Consider these three headlines; all of them taken from the same edition of the Times:
Mortgage lending hits a new record in 2007
Half a million homeowners miss mortgage payments
Bargain hunters reignite UK housing market
Despite the seeming contradictions in the headlines, taken together the three articles provide an almost complete narrative about today's housing market.
The first article tells us of a bumper year of household debt accumulation "Gross mortgage lending rose to its highest level last year. Figures from the Council of Mortgage Lenders (CML) show that banks lent a total of £362 billion to homeowners last year, up 5 per cent on 2006 and the highest level since records began in 1999."
To be fair, the mood of the article quickly sours when it acknowledges the recent mortgage slowdown: "lending in December was £22.6 billion, down 25 per cent on November and the lowest level in any month since May 2005."
The second article is much more unpleasant; it is about debt despair and desperation. It tells of "almost half a million cash-strapped homeowners" who have "missed a monthly repayment on their mortgage in the past six months." Since there are almost 12 million mortgages in the UK, this means that about 4 percent of borrowers are in deep trouble. Should these repayment difficulties turn into repossessions, then the UK would have financial crisis every bit as bad as the sub-prime crisis over in the US.
So far, the story is clear; too much housing debt pushing far too many households into payment difficulties. But what about the third article? How does that fit into the reality of a rapidly deteriorating property market. Can the housing market really be reigniting?
The third article is about denial. The housing crash may be upon us, but there are still plenty of people ready to drop a quote that distorts reality. The market is not crashing, it is reigniting because "bargain hunters" have appeared to save the day.

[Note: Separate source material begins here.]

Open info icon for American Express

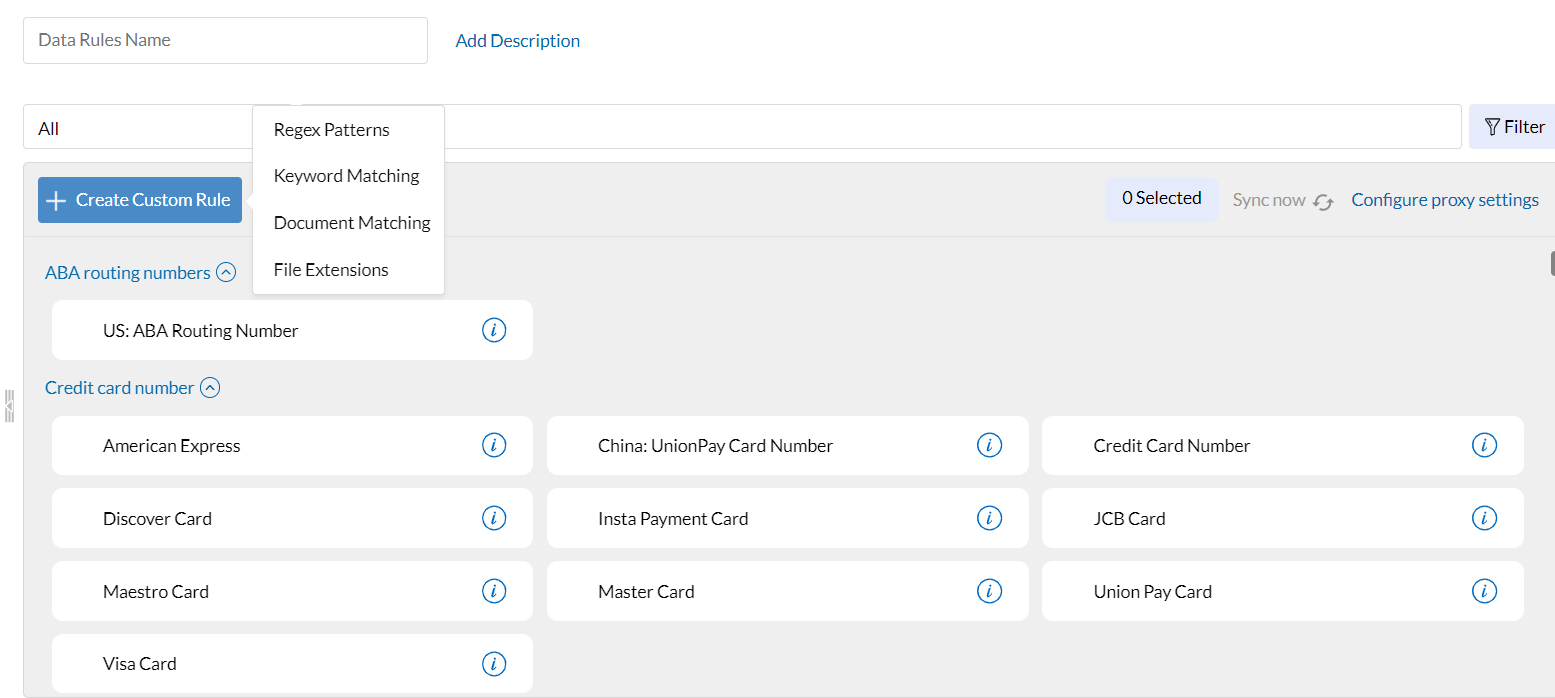[494, 445]
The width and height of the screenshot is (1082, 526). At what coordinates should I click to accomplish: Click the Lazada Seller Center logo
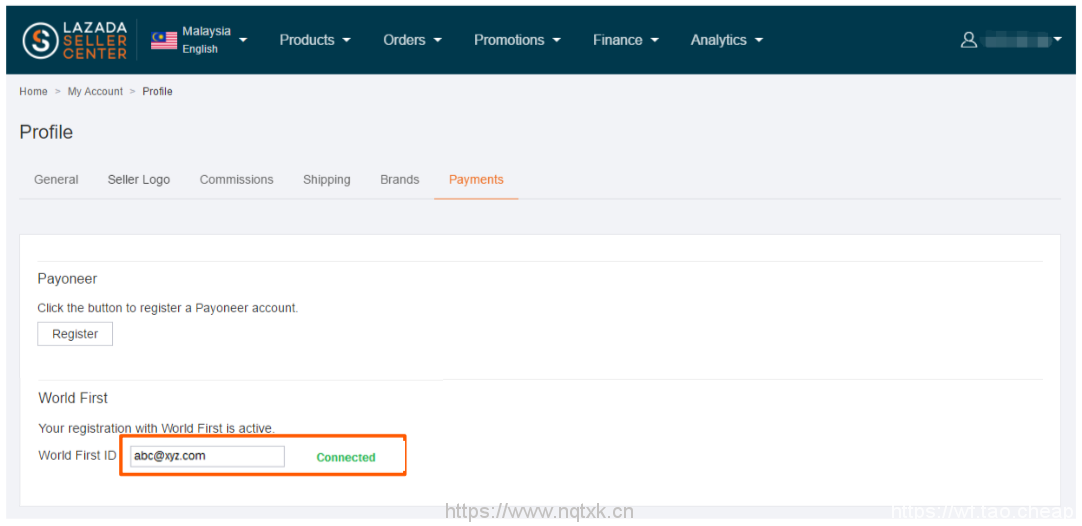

It acknowledges that "the average price of a house has fallen for a third month", but despite declining prices "activity is growing as cheap deals draw out buyers ". Miles Shipside, from Rightmove, gleefully informs us: “Some home buyers are now able to find properties that have fallen into their affordability zone, and are bagging what they see as bargains against previous prices."
So there we have it, the three corners of the UK property market triangle; debt accumulation, debtors drowning in debt, and denial that anything is wrong.